Sembrava andare tutto per il meglio, ma a Carlo mancava…la corte. Quando la sera girava per le vaste sale piene di arazzi, affreschi e specchiere dorate, si beava di tanta bellezza, ma soffriva per il troppo silenzio. I suoi passi rimbombavano e non poter condividere la sua felicità con altre persone, toglieva molto alla sua soddisfazione. Quegli ambiento erano fatti per ricevere, ballare e stare in compagnia, altrimenti non avrebbe avuto senso costruire tutto quell’apparato solo per il Sovrano. “Mi piacerebbe che anche don Mimì e la combriccola del “Circolo Ex Monarchico” vedessero come mi sono sistemato. Se loro fossero qui rivivrebbero alcuni degli antichi splendori e sono sicuro ne godrebbero con me. Conosco tanti baroni, duchi e principi ormai in disuso che si sono adattati ad una vita borghese e che farebbero follie per partecipare ad un ballo di corte. Forse dovrei…” Si sa che l’appetito vien mangiando, ed anche che la pazzia non ha limite, e quindi il Re in pectore diramò, in maniera clandestina, gli inviti. “Le Loro Altezze Reali Don Carlo e Donna Maria Carolina – dicevano – sono lieti di invitare la Signoria Vostra al Ballo di Corte che si terrà presso il Salone degli Specchi della Reggia di Caserta il giorno… L’invito è subordinato alle seguenti condizioni: 1) Si dovrà mantenere il segreto sull’evento. 2) Il Ballo avrà luogo dalle ore una di notte fino alle cinque. Gli orari sono tassativi e gli invitati dovranno essere presenti unicamente entro questo lasso di tempo. 3) Si prega di intervenire indossando abiti di gala e decorazioni nobiliari.”
Era quello che tutta la nobiltà partenopea sognava da tempo. Come un gruppo di quei carbonari che tanto avevano combattuto nei secoli precedenti, il giorno stabilito, furtivamente, una nutrita schiera di dame e cavalieri entrarono da una porticina sull’angolo nord della reggia per ritrovarsi nel salone indicato. Le ampie finestre erano state oscurate da drappi neri per non far filtrare la luce e tutti i candelieri portavano accese mille candele fornite, senza un esplicito consenso, dalla vicina Parrocchia.

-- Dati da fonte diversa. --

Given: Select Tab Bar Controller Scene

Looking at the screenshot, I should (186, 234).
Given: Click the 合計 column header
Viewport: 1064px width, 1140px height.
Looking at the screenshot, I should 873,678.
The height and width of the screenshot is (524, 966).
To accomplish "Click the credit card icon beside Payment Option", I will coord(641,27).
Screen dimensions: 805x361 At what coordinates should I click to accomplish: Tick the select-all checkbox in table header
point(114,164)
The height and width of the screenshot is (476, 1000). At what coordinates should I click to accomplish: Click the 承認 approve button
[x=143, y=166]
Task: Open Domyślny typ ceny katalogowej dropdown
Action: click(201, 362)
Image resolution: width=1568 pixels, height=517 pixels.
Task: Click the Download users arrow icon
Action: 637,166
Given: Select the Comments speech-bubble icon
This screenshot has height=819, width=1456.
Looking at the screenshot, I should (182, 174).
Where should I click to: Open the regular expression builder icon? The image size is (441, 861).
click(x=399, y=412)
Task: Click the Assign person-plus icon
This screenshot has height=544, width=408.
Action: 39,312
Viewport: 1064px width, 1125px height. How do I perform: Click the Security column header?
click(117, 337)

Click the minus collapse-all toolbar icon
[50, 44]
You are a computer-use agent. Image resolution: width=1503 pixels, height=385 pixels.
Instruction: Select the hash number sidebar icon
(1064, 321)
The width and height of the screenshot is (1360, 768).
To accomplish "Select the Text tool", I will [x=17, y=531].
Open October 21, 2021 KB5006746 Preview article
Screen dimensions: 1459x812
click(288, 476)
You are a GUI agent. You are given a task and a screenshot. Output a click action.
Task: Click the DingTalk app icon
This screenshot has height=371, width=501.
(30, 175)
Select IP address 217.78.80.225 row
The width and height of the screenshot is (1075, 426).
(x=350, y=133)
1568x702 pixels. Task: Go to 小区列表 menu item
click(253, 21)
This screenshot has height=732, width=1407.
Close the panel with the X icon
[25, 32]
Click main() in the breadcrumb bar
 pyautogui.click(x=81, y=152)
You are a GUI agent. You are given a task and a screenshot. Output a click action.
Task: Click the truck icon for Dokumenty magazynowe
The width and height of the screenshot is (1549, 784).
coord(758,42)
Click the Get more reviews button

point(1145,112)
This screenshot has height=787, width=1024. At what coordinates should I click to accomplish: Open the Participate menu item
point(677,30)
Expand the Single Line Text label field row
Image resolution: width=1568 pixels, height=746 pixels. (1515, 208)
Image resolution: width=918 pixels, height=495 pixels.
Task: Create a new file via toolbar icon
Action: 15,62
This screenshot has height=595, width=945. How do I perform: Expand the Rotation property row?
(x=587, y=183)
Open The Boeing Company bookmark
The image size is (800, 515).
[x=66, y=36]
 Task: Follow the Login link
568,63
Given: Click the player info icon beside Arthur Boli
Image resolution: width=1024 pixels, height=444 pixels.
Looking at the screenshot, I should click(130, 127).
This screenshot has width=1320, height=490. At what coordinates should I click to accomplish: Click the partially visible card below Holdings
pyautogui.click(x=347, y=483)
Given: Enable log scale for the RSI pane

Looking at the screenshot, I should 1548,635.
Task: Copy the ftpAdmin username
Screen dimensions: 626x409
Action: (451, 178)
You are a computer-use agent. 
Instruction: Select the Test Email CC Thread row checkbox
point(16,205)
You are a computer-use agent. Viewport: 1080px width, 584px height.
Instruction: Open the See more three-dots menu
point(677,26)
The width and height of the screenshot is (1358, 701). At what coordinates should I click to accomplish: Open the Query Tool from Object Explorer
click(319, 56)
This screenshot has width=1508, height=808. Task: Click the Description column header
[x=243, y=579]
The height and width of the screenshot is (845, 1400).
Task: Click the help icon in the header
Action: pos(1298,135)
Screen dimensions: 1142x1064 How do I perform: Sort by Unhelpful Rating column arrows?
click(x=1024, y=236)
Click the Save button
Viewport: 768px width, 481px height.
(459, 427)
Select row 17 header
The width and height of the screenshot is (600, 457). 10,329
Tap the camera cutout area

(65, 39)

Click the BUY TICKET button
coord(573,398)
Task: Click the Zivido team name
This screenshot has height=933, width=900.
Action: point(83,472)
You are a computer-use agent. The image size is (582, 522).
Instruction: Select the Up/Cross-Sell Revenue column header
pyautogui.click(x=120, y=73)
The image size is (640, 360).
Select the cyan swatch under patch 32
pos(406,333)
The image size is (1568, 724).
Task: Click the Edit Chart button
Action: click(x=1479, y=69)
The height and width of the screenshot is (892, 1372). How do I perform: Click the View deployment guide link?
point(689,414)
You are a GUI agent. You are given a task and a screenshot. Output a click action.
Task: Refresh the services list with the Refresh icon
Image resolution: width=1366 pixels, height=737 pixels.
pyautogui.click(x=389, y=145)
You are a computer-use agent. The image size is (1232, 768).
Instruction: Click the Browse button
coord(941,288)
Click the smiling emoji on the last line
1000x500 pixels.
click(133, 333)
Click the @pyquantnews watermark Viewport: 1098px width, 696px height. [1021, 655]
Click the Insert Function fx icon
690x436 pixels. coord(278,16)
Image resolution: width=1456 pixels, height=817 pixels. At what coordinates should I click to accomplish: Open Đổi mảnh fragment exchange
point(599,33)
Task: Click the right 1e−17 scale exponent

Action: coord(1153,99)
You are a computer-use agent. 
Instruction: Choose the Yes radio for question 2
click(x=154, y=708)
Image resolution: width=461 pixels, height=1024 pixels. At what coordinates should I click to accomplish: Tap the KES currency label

Un gruppo di musici era sistemato su un palchetto e quando i “padroni di casa” entrarono nella sala intonarono l’inno nazionale del Regno di Napoli composto da Giovanni Paisiello. Si commossero tutti, e per primi Carlo e Maria Carolina, ma presto superarono il momentaneo imbarazzo aprendo, con grazia e leggiadria, le danze.
Se qualcuno, passando da quelle parti, sentisse storie di fantasmi che abitano la Reggia di Caserta, adesso ne conosce l’origine, ma non lo riveli a nessuno.